Macquarie Medical Imaging and Macquarie University Hospital have expanded the use of Magnetic Resonance Spectroscopy in Australia – and set the future of neuroimaging.

Led by Professor John Magnussen, the MRI program at Macquarie Medical Imaging (MMI) has embarked on a ground-breaking new study in neuroimaging of crucial importance for patients with brain tumours and other neurological diseases.

MMI, located within Macquarie University Hospital, is the first site in the Southern Hemisphere to conduct a novel study using Magnetic Resonance Spectroscopy (MRS), technology that measures brain chemistry rather than anatomy.

In the new era of genomic analysis, MRS reads the chemical composition of a region of tissue, which could be used as biomarkers – now considered superior diagnostic, prognostic and therapeutic indicators in the analysis of brain tumours.

“MRS provides information on the metabolic profile of different pathologies, rather than the shape of the brain,” explains Dr Antonio Di Ieva, Associate Professor of Neuroanatomy and Neurosurgery at Macquarie University Hospital, who worked closely with Professor Magnussen and Professor Changho Choi (from the University of Texas Southwestern Medical Centre, Dallas) to bring advanced MRS to Australia.

“Specific MRS biomarkers, their quantity and patterns of distribution of the metabolites can help in the differential diagnosis of types and sub-types of brain tumours versus tumour mimics – often seen in infective or inflammatory diseases.”

The current MMI study is investigating the ability of MRS to quantify the oncometabolite 2-hydroxyglutarate (2HG) ¬– a product of a genetic mutation (IDH) – to improve diagnostic and prognostic outcomes for brain tumour patients.

“With this technique, we are now able to identify a relevant genetic mutation in brain cancer even before the operation,” said Professor Di Ieva, who introduced the term ‘spectrobiopsy’ – along with other ground-breaking innovations in neurosurgery and neuroimaging.

The study is also applying advanced computational analysis to radiological images to address the growing challenge of interpreting the exponential sums of data produced by MRS and other parametric diagnostic tools that are now the norm in neuroradiology and neuropathology.

“This large and complex data is difficult to interpret – even for experienced sub-specialists – let alone be easily translated into general use,” explains Professor Di Ieva.

“Computation modelling, artificial intelligence-based and machine learning tools for big data analysis will become the diagnostic routine of brain tumours and other pathologies over the next few decades.
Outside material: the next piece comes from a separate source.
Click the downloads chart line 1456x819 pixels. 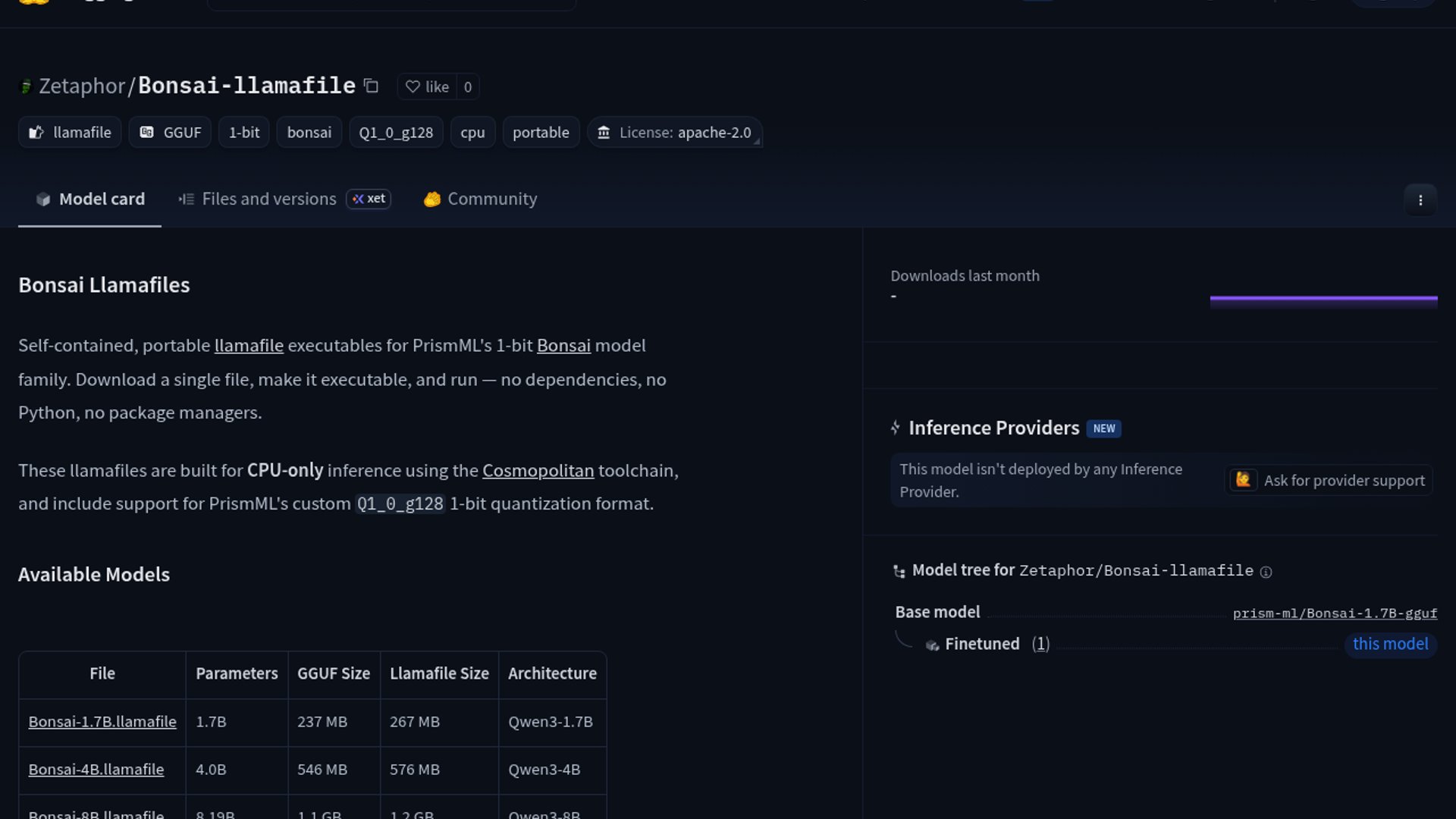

At Macquarie University we are at the frontline of such advancements, for the benefit of patients.”


GPs can refer patients suspected of having neurological disease or patients with brain tumour to MMI for advanced imaging and to the MUH neurosurgeons for advanced multidisciplinary management.

All MMI neuro-radiologists have sub-specialist fellowship training and significant experience delivering high-calibre expertise in their area.

Patients can be assessed for suitability for the 2HG study, or treated through other pathways.